• Recorded information:
▬▬▬▬▬▬▬▬▬▬

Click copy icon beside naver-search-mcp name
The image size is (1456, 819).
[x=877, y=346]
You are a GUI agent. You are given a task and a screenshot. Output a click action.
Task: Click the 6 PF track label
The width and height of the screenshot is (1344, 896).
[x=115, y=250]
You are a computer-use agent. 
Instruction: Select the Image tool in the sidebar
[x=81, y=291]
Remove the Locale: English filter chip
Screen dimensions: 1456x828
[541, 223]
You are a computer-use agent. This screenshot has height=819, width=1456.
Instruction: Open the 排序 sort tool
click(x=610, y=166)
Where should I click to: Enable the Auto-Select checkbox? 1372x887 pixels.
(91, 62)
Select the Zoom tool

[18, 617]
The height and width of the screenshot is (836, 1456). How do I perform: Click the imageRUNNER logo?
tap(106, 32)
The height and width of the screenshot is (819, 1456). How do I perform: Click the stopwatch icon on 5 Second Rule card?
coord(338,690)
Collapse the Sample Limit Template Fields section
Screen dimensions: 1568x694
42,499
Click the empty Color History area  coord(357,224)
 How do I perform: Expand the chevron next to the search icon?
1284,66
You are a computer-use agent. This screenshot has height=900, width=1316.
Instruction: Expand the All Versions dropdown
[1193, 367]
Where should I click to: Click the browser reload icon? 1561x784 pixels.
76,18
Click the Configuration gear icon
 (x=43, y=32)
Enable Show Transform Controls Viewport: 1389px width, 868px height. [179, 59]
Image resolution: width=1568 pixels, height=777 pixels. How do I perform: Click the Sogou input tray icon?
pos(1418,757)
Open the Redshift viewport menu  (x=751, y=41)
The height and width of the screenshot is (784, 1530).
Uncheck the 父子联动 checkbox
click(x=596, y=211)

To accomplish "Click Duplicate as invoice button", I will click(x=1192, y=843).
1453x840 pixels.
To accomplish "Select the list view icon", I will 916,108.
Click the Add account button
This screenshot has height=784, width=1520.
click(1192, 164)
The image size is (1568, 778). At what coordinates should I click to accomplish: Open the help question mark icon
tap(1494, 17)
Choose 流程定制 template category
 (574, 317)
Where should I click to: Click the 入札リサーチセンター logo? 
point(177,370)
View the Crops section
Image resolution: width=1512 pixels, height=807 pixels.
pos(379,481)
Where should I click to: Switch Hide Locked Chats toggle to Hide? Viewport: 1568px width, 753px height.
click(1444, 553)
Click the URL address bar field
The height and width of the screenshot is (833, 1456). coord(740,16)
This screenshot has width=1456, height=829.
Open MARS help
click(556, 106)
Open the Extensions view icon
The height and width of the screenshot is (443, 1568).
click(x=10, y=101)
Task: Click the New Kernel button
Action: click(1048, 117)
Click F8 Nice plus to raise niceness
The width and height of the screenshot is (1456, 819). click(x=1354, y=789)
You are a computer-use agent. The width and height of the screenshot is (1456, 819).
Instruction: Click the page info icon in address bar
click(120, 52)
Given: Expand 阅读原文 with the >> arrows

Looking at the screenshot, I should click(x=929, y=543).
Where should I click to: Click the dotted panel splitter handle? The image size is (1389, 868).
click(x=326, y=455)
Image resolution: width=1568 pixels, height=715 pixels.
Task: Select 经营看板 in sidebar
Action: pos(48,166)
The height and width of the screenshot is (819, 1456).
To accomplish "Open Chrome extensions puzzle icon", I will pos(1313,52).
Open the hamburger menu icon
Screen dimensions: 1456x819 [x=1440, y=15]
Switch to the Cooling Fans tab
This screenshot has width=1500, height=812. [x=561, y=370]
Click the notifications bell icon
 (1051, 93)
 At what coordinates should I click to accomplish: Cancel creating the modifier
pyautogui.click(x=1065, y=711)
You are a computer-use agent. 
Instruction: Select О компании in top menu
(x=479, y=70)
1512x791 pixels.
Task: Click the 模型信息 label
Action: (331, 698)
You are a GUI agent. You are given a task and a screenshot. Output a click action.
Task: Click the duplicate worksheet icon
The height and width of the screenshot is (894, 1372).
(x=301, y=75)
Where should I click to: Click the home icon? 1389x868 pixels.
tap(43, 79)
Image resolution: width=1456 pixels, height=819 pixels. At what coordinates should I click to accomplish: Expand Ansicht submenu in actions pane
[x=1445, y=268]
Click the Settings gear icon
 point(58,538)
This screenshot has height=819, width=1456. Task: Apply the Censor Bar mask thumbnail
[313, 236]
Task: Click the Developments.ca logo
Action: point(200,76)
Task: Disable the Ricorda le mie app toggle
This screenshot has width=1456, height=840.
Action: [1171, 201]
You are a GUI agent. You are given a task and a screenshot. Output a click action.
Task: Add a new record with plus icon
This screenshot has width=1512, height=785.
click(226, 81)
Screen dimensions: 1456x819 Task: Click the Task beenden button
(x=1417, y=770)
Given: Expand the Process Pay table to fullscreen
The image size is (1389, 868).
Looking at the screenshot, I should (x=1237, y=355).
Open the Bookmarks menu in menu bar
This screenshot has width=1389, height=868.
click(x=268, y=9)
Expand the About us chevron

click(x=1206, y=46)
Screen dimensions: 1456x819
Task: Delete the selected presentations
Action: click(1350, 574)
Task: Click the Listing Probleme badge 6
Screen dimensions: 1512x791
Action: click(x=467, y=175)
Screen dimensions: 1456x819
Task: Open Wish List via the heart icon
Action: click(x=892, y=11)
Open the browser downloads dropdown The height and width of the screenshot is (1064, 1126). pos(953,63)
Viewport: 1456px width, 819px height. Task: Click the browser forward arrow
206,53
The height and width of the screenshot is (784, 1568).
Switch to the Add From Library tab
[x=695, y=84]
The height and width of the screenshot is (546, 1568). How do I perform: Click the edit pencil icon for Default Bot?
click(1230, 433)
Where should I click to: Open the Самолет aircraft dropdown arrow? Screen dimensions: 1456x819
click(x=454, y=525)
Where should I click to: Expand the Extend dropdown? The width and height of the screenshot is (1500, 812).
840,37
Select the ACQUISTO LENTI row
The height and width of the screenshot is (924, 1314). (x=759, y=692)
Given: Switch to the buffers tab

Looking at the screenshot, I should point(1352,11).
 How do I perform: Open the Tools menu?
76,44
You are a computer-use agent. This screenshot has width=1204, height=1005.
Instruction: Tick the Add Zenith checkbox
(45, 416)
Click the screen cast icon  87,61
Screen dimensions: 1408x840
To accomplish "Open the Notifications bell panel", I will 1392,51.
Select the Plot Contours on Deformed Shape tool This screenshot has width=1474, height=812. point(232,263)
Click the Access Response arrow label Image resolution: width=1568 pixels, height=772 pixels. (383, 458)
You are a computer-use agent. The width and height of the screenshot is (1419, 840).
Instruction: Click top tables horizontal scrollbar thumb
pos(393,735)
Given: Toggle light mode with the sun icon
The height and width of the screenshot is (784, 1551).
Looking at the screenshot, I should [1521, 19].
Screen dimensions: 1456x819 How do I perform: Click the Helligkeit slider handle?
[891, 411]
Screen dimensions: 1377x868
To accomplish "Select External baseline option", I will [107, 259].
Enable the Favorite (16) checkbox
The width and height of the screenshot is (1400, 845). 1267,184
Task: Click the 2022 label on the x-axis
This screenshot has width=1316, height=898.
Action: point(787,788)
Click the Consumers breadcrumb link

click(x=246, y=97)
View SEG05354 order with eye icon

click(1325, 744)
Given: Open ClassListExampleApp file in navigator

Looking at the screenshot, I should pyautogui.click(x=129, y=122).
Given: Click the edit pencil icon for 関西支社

▬▬▬▬▬▬▬▬▬▬

• Task statement:
Would you restate every record word for word?

• Answer for the task:
Click copy icon beside naver-search-mcp name
The image size is (1456, 819).
[x=877, y=346]
You are a GUI agent. You are given a task and a screenshot. Output a click action.
Task: Click the 6 PF track label
The width and height of the screenshot is (1344, 896).
[x=115, y=250]
You are a computer-use agent. 
Instruction: Select the Image tool in the sidebar
[x=81, y=291]
Remove the Locale: English filter chip
Screen dimensions: 1456x828
[541, 223]
You are a computer-use agent. This screenshot has height=819, width=1456.
Instruction: Open the 排序 sort tool
click(x=610, y=166)
Where should I click to: Enable the Auto-Select checkbox? 1372x887 pixels.
(91, 62)
Select the Zoom tool

[18, 617]
The height and width of the screenshot is (836, 1456). How do I perform: Click the imageRUNNER logo?
tap(106, 32)
The height and width of the screenshot is (819, 1456). How do I perform: Click the stopwatch icon on 5 Second Rule card?
coord(338,690)
Collapse the Sample Limit Template Fields section
Screen dimensions: 1568x694
42,499
Click the empty Color History area  coord(357,224)
 How do I perform: Expand the chevron next to the search icon?
1284,66
You are a computer-use agent. This screenshot has height=900, width=1316.
Instruction: Expand the All Versions dropdown
[1193, 367]
Where should I click to: Click the browser reload icon? 1561x784 pixels.
76,18
Click the Configuration gear icon
 (x=43, y=32)
Enable Show Transform Controls Viewport: 1389px width, 868px height. [179, 59]
Image resolution: width=1568 pixels, height=777 pixels. How do I perform: Click the Sogou input tray icon?
pos(1418,757)
Open the Redshift viewport menu  (x=751, y=41)
The height and width of the screenshot is (784, 1530).
Uncheck the 父子联动 checkbox
click(x=596, y=211)

To accomplish "Click Duplicate as invoice button", I will click(x=1192, y=843).
1453x840 pixels.
To accomplish "Select the list view icon", I will 916,108.
Click the Add account button
This screenshot has height=784, width=1520.
click(1192, 164)
The image size is (1568, 778). At what coordinates should I click to accomplish: Open the help question mark icon
tap(1494, 17)
Choose 流程定制 template category
 (574, 317)
Where should I click to: Click the 入札リサーチセンター logo? 
point(177,370)
View the Crops section
Image resolution: width=1512 pixels, height=807 pixels.
pos(379,481)
Where should I click to: Switch Hide Locked Chats toggle to Hide? Viewport: 1568px width, 753px height.
click(1444, 553)
Click the URL address bar field
The height and width of the screenshot is (833, 1456). coord(740,16)
This screenshot has width=1456, height=829.
Open MARS help
click(556, 106)
Open the Extensions view icon
The height and width of the screenshot is (443, 1568).
click(x=10, y=101)
Task: Click the New Kernel button
Action: click(1048, 117)
Click F8 Nice plus to raise niceness
The width and height of the screenshot is (1456, 819). click(x=1354, y=789)
You are a computer-use agent. The width and height of the screenshot is (1456, 819).
Instruction: Click the page info icon in address bar
click(120, 52)
Given: Expand 阅读原文 with the >> arrows

Looking at the screenshot, I should click(x=929, y=543).
Where should I click to: Click the dotted panel splitter handle? The image size is (1389, 868).
click(x=326, y=455)
Image resolution: width=1568 pixels, height=715 pixels.
Task: Select 经营看板 in sidebar
Action: pos(48,166)
The height and width of the screenshot is (819, 1456).
To accomplish "Open Chrome extensions puzzle icon", I will pos(1313,52).
Open the hamburger menu icon
Screen dimensions: 1456x819 [x=1440, y=15]
Switch to the Cooling Fans tab
This screenshot has width=1500, height=812. [x=561, y=370]
Click the notifications bell icon
 (1051, 93)
 At what coordinates should I click to accomplish: Cancel creating the modifier
pyautogui.click(x=1065, y=711)
You are a computer-use agent. 
Instruction: Select О компании in top menu
(x=479, y=70)
1512x791 pixels.
Task: Click the 模型信息 label
Action: (331, 698)
You are a GUI agent. You are given a task and a screenshot. Output a click action.
Task: Click the duplicate worksheet icon
The height and width of the screenshot is (894, 1372).
(x=301, y=75)
Where should I click to: Click the home icon? 1389x868 pixels.
tap(43, 79)
Image resolution: width=1456 pixels, height=819 pixels. At what coordinates should I click to accomplish: Expand Ansicht submenu in actions pane
[x=1445, y=268]
Click the Settings gear icon
 point(58,538)
This screenshot has height=819, width=1456. Task: Apply the Censor Bar mask thumbnail
[313, 236]
Task: Click the Developments.ca logo
Action: point(200,76)
Task: Disable the Ricorda le mie app toggle
This screenshot has width=1456, height=840.
Action: [1171, 201]
You are a GUI agent. You are given a task and a screenshot. Output a click action.
Task: Add a new record with plus icon
This screenshot has width=1512, height=785.
click(226, 81)
Screen dimensions: 1456x819 Task: Click the Task beenden button
(x=1417, y=770)
Given: Expand the Process Pay table to fullscreen
The image size is (1389, 868).
Looking at the screenshot, I should (x=1237, y=355).
Open the Bookmarks menu in menu bar
This screenshot has width=1389, height=868.
click(x=268, y=9)
Expand the About us chevron

click(x=1206, y=46)
Screen dimensions: 1456x819
Task: Delete the selected presentations
Action: click(1350, 574)
Task: Click the Listing Probleme badge 6
Screen dimensions: 1512x791
Action: click(x=467, y=175)
Screen dimensions: 1456x819
Task: Open Wish List via the heart icon
Action: click(x=892, y=11)
Open the browser downloads dropdown The height and width of the screenshot is (1064, 1126). pos(953,63)
Viewport: 1456px width, 819px height. Task: Click the browser forward arrow
206,53
The height and width of the screenshot is (784, 1568).
Switch to the Add From Library tab
[x=695, y=84]
The height and width of the screenshot is (546, 1568). How do I perform: Click the edit pencil icon for Default Bot?
click(1230, 433)
Where should I click to: Open the Самолет aircraft dropdown arrow? Screen dimensions: 1456x819
click(x=454, y=525)
Where should I click to: Expand the Extend dropdown? The width and height of the screenshot is (1500, 812).
840,37
Select the ACQUISTO LENTI row
The height and width of the screenshot is (924, 1314). (x=759, y=692)
Given: Switch to the buffers tab

Looking at the screenshot, I should point(1352,11).
 How do I perform: Open the Tools menu?
76,44
You are a computer-use agent. This screenshot has width=1204, height=1005.
Instruction: Tick the Add Zenith checkbox
(45, 416)
Click the screen cast icon  87,61
Screen dimensions: 1408x840
To accomplish "Open the Notifications bell panel", I will 1392,51.
Select the Plot Contours on Deformed Shape tool This screenshot has width=1474, height=812. point(232,263)
Click the Access Response arrow label Image resolution: width=1568 pixels, height=772 pixels. (383, 458)
You are a computer-use agent. The width and height of the screenshot is (1419, 840).
Instruction: Click top tables horizontal scrollbar thumb
pos(393,735)
Given: Toggle light mode with the sun icon
The height and width of the screenshot is (784, 1551).
Looking at the screenshot, I should [1521, 19].
Screen dimensions: 1456x819 How do I perform: Click the Helligkeit slider handle?
[891, 411]
Screen dimensions: 1377x868
To accomplish "Select External baseline option", I will [107, 259].
Enable the Favorite (16) checkbox
The width and height of the screenshot is (1400, 845). 1267,184
Task: Click the 2022 label on the x-axis
This screenshot has width=1316, height=898.
Action: point(787,788)
Click the Consumers breadcrumb link

click(x=246, y=97)
View SEG05354 order with eye icon

click(1325, 744)
Given: Open ClassListExampleApp file in navigator

Looking at the screenshot, I should pyautogui.click(x=129, y=122).
Given: Click the edit pencil icon for 関西支社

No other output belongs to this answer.